In the entries that follow, find the line containing "Where should I"; from there, copy every line exactly through the line containing "Click the A-Z".

◆ **RECORDS PROVIDED**
....................

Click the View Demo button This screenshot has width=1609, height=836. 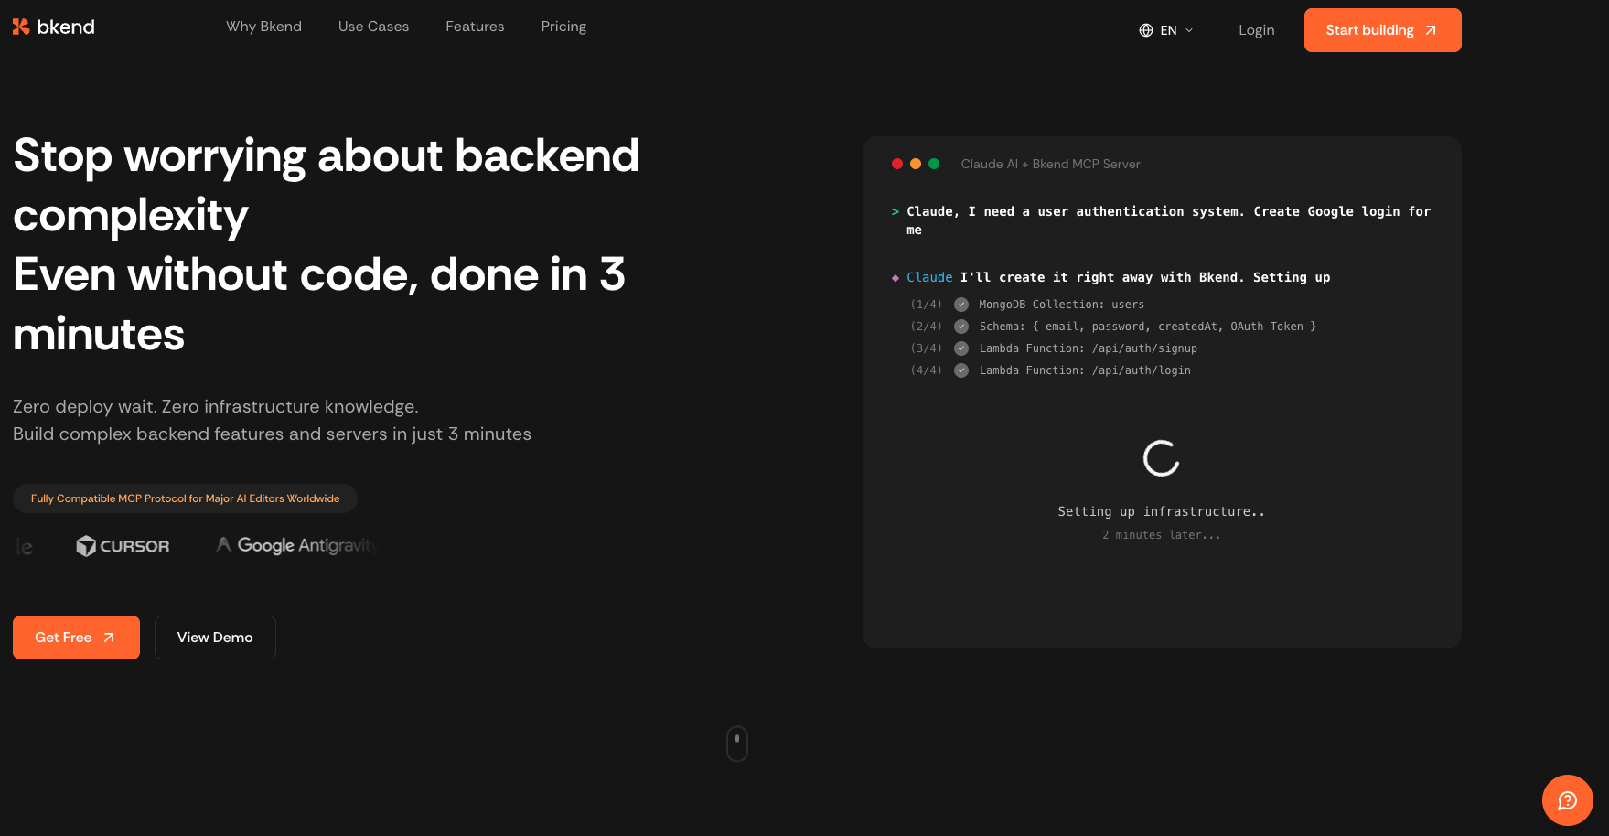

....................

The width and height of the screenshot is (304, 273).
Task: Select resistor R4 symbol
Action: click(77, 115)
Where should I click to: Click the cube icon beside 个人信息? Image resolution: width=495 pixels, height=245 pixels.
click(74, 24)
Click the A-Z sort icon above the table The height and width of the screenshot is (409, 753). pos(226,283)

....................

◆ **RESULT FOR THIS TASK**
Where should I click to: Click the cube icon beside 个人信息? Image resolution: width=495 pixels, height=245 pixels.
click(74, 24)
Click the A-Z sort icon above the table The height and width of the screenshot is (409, 753). pos(226,283)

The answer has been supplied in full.